(Extracted data Opens)
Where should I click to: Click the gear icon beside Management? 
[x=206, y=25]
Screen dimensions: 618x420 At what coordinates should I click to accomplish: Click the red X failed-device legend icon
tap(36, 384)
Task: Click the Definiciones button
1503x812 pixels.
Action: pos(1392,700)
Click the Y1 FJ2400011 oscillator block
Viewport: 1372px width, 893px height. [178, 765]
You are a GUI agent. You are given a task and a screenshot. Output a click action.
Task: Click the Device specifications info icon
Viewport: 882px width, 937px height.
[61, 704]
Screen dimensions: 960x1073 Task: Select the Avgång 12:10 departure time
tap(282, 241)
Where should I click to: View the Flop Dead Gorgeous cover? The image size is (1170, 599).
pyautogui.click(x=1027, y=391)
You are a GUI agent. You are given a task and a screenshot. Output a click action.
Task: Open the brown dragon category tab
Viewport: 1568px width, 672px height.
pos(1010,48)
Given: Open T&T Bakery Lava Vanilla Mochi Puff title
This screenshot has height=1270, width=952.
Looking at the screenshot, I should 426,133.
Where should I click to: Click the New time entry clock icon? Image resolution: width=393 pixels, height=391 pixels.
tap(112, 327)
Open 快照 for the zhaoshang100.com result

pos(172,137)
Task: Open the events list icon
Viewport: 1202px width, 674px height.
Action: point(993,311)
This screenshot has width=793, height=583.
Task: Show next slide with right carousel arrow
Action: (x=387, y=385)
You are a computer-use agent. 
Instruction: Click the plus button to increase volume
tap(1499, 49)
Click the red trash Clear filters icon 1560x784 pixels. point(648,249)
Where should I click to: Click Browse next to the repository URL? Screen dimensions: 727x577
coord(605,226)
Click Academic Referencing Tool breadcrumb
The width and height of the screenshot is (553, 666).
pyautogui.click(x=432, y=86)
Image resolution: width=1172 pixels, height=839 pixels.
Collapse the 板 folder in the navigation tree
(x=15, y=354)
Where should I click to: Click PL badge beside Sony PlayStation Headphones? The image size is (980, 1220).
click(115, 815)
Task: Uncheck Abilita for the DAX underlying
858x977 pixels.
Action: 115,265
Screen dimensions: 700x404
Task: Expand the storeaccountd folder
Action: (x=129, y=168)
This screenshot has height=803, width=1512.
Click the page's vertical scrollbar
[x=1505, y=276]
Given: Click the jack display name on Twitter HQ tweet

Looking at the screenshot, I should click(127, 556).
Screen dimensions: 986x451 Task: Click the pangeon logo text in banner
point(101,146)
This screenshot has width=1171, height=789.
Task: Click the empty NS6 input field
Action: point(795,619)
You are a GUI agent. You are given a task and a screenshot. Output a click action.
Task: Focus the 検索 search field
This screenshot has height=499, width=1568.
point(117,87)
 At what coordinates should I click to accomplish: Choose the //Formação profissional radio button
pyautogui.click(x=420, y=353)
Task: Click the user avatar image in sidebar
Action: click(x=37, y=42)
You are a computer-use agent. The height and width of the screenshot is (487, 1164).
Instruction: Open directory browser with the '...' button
(Extracted data Closes)
> **Exercise**: Given the records above, reproduce precisely and only the lines between the line holding "Where should I click to: View" and the line holding "Task: Open the events list icon", inclusive.

> **Answer to this problem**:
Where should I click to: View the Flop Dead Gorgeous cover? The image size is (1170, 599).
pyautogui.click(x=1027, y=391)
You are a GUI agent. You are given a task and a screenshot. Output a click action.
Task: Open the brown dragon category tab
Viewport: 1568px width, 672px height.
pos(1010,48)
Given: Open T&T Bakery Lava Vanilla Mochi Puff title
This screenshot has height=1270, width=952.
Looking at the screenshot, I should 426,133.
Where should I click to: Click the New time entry clock icon? Image resolution: width=393 pixels, height=391 pixels.
tap(112, 327)
Open 快照 for the zhaoshang100.com result

pos(172,137)
Task: Open the events list icon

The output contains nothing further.